Agli inizi degli anni ’70 fu abolita la “Stazione sperimentale per le piante officinali”, per cui l’area di coltivazione, il personale e le strutture divennero parte integrante dell’Orto.
Le collezioni, furono incrementate mediante l’acquisto di piante in diverse parti del mondo e grazie alle spedizioni cui parteciparono giovani botanici italiani e un illustre botanofilo, il Prof. Luigi Califano.
Merola riuscì a riallacciare i contatti con gli altri Orti botanici europei, favorendo lo scambio di materiale vegetale e di esperienze scientifiche e inserendo. L’Orto, così, cominciò ad affrancarsi dal provincialismo che lo aveva caratterizzato dagli inizi del XX secolo. Fu anche molto attento nel potenziare il ruolo didattico dell’Orto, corredando tutte le piante con etichette riportanti i dati tassonomici e di distribuzione delle singole specie.

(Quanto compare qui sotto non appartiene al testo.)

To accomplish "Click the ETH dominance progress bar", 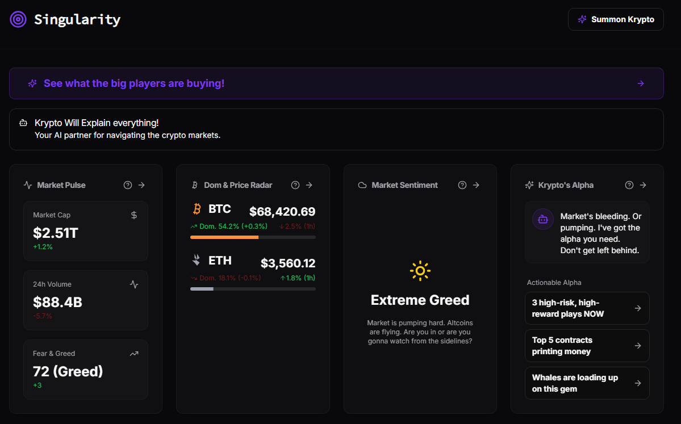I will pos(253,289).
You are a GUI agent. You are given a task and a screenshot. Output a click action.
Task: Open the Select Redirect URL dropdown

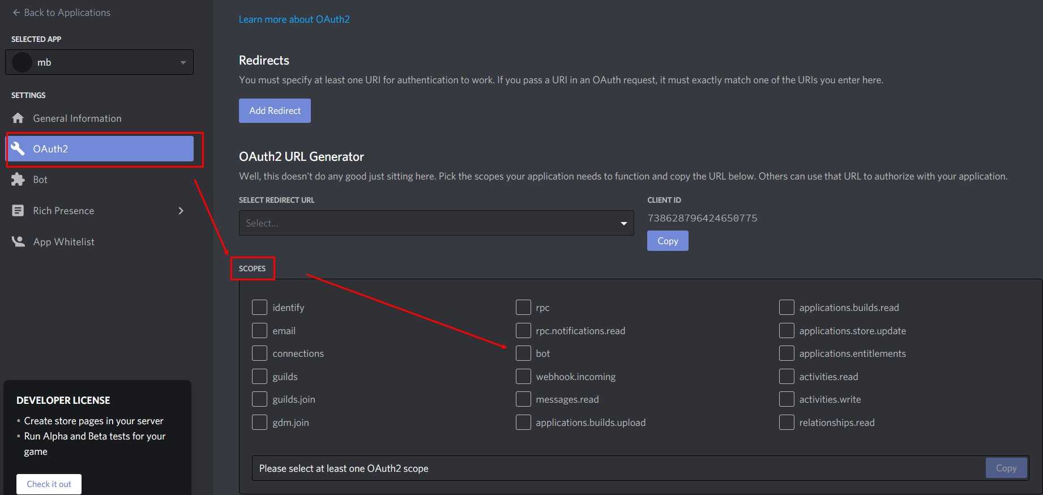click(x=436, y=223)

Nel novembre del 1980 Aldo Merola muore e la direzione fu assunta da Giuseppe Caputo. In questo periodo la città fu colpita dal disastroso terremoto che arrecò notevoli danni all’Orto, che fu invaso per alcuni giorni dalla popolazione in cerca di rifugio. Liberato con l’ausilio della forza pubblica, l’Orto fu dotato di un servizio di sorveglianza armata, anche per arginare i furti e i danni alla struttura.
Alla fine del 1981 Paolo De Luca fu nominato direttore e la riparazione dei danni fu effettuata in parte con i fondi stanziati dal governo per la ricostruzione delle zone colpite dal sisma.